DATASET EXTRACT »

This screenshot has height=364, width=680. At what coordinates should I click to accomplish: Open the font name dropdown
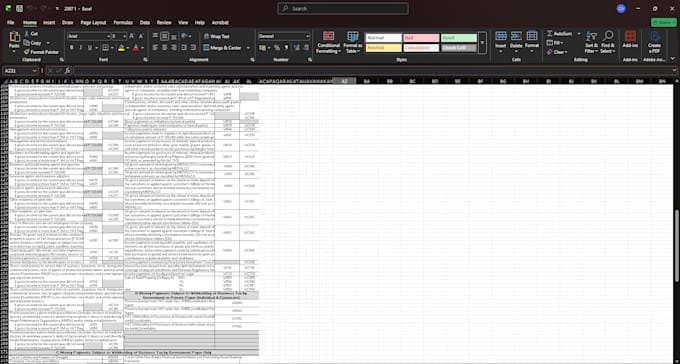(x=108, y=36)
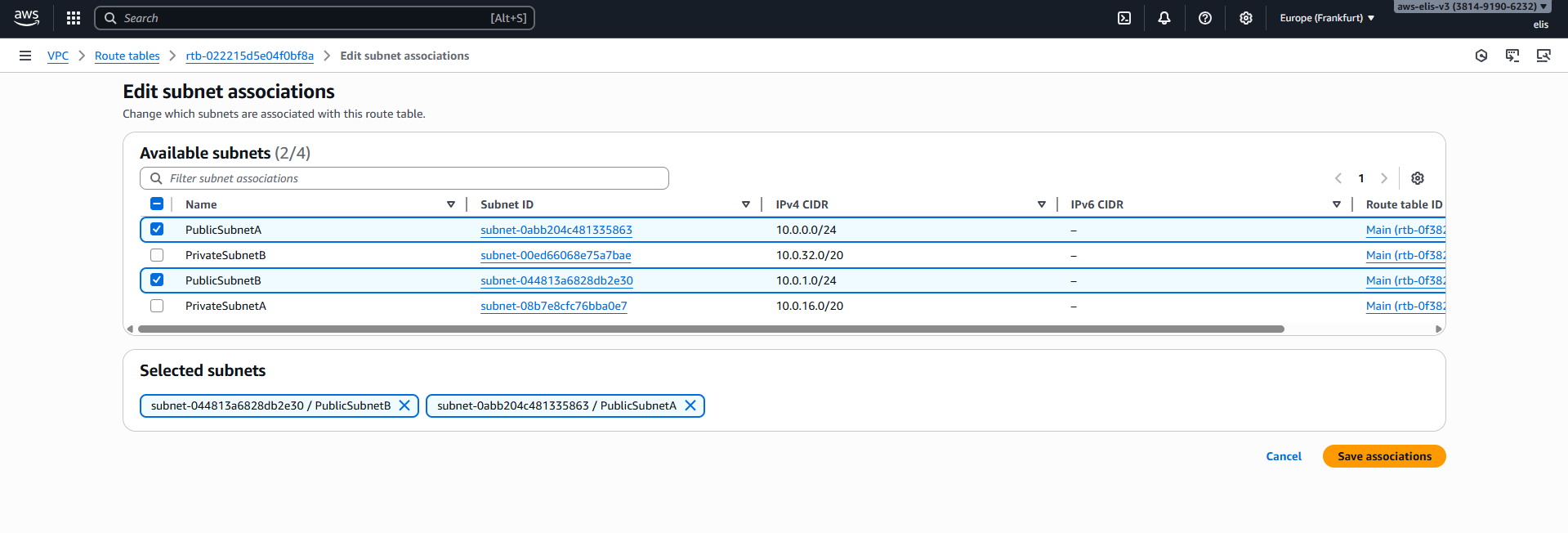
Task: Check the PrivateSubnetA checkbox
Action: (157, 306)
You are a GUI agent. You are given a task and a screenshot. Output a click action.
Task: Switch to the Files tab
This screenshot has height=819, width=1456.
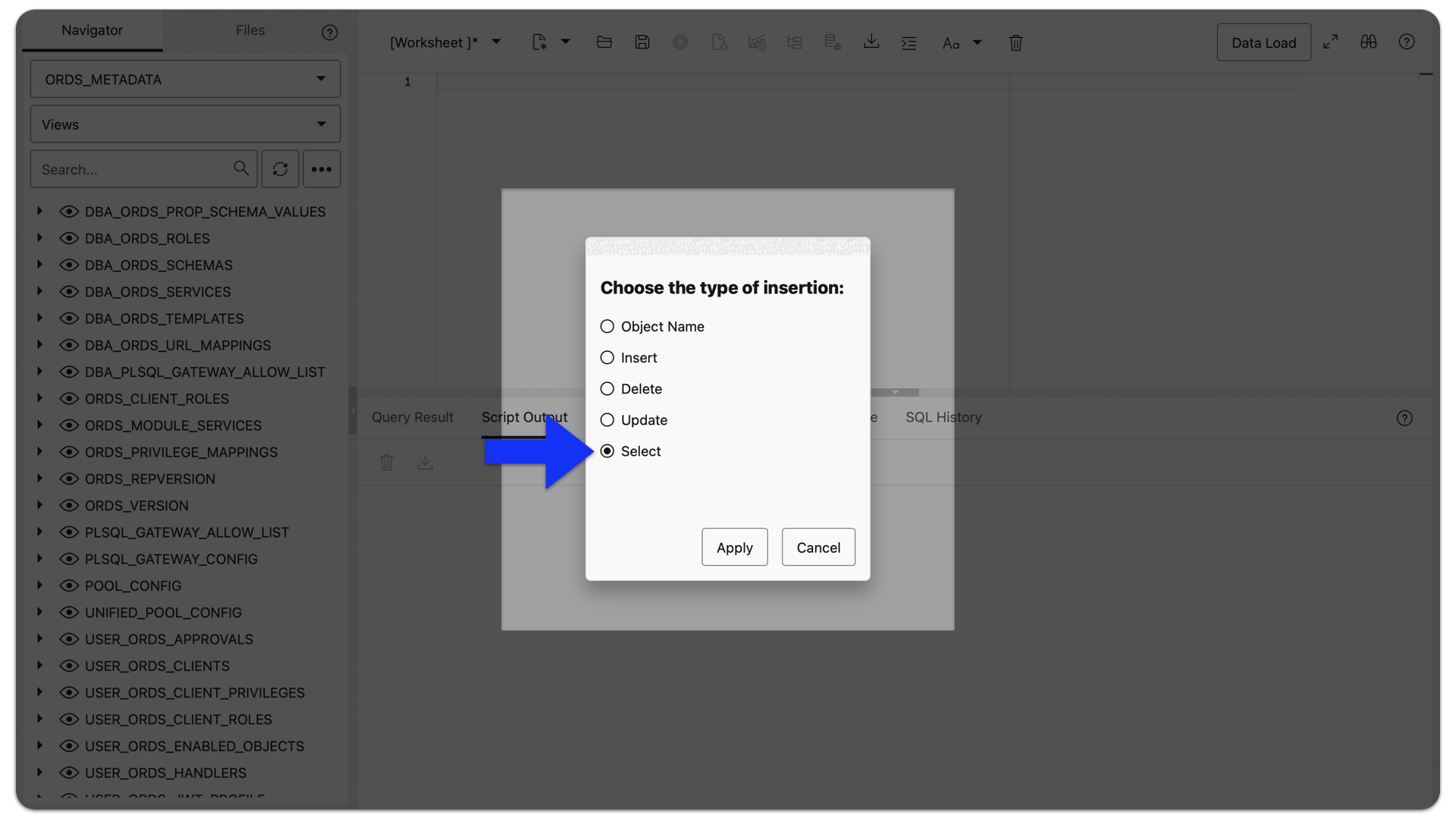point(249,30)
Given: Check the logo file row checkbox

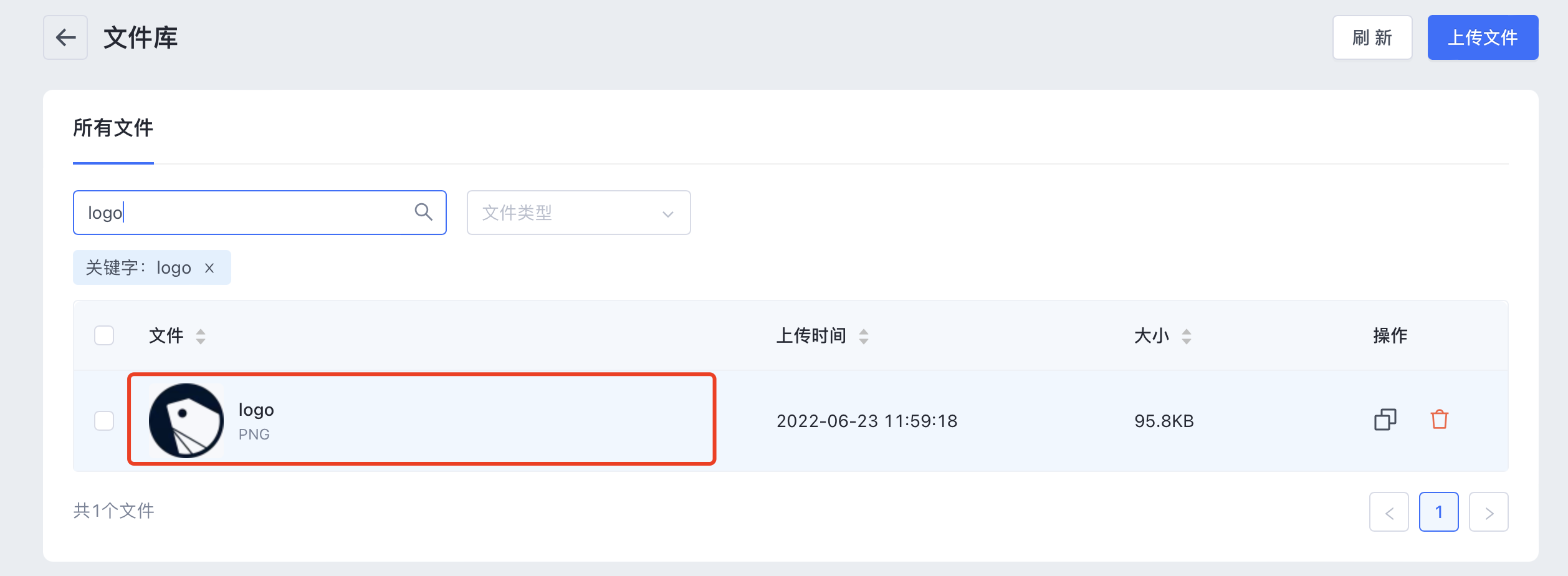Looking at the screenshot, I should 104,421.
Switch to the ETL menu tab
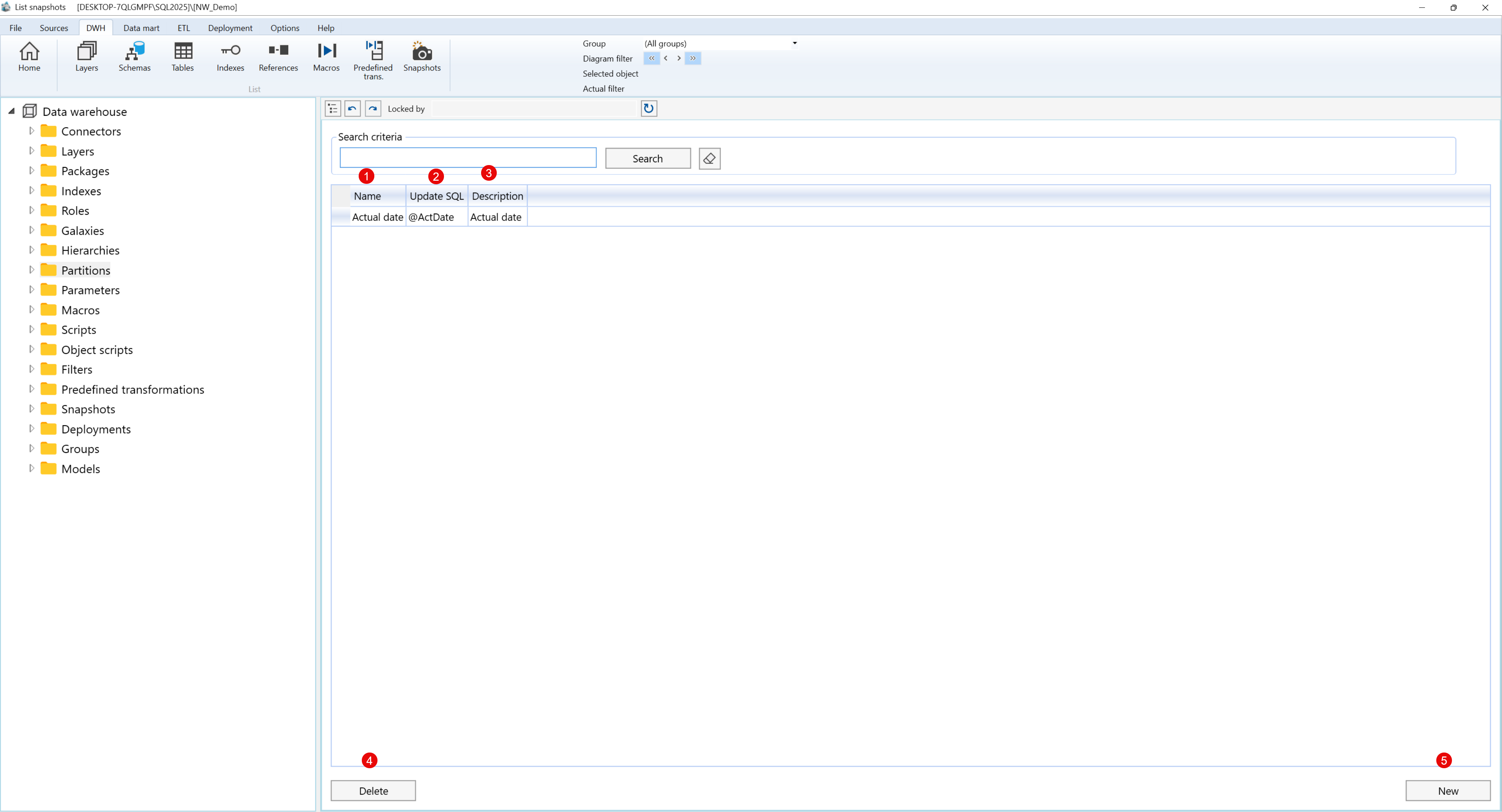Image resolution: width=1502 pixels, height=812 pixels. point(183,27)
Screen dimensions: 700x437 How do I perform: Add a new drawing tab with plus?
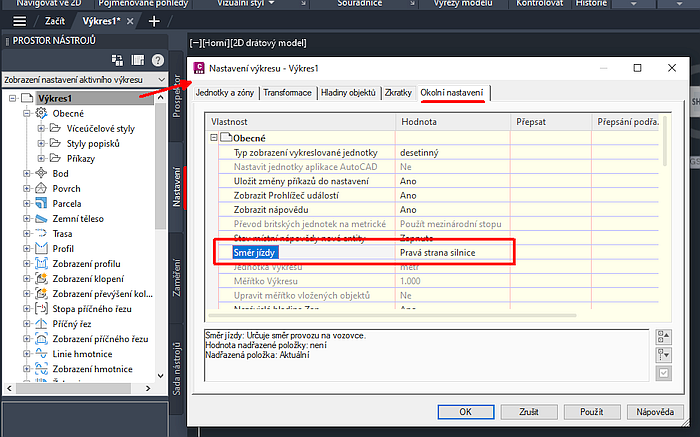(153, 20)
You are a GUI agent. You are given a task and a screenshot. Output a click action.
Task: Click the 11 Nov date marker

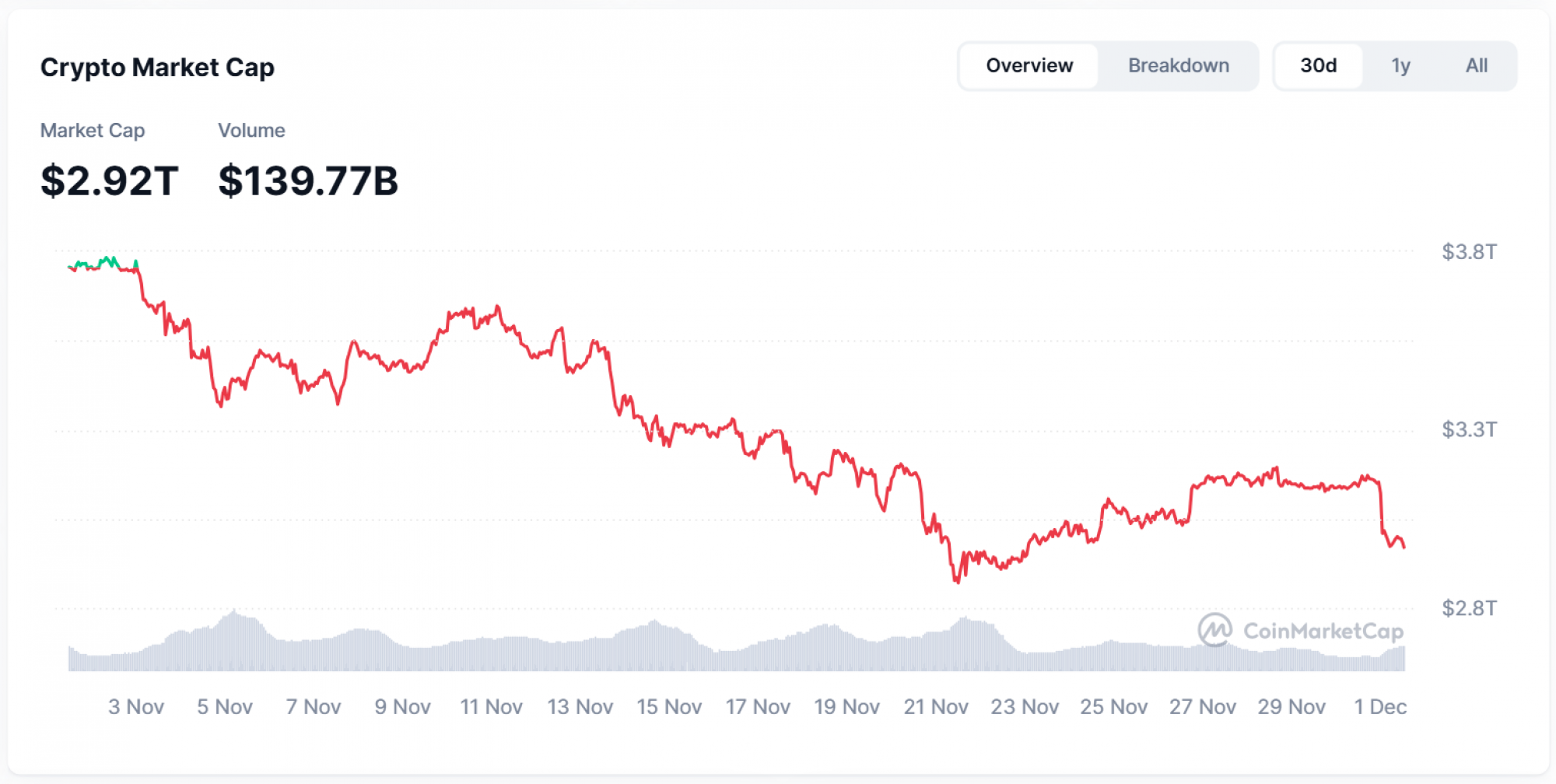491,707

AIM OF THE EXERCISE » Express everything from the line containing "Given: Check the logo file row checkbox" down through the end of the records as a numbered list, leaving out blank lines and pictures.

EXPECTED OUTPUT »
1. Given: Check the logo file row checkbox
2. Looking at the screenshot, I should 104,421.
3. Switch to the ETL menu tab
4. Image resolution: width=1502 pixels, height=812 pixels. point(183,27)
5. Screen dimensions: 700x437 How do I perform: Add a new drawing tab with plus?
6. (153, 20)
7. You are a GUI agent. You are given a task and a screenshot. Output a click action.
8. Task: Click the 11 Nov date marker
9. 491,707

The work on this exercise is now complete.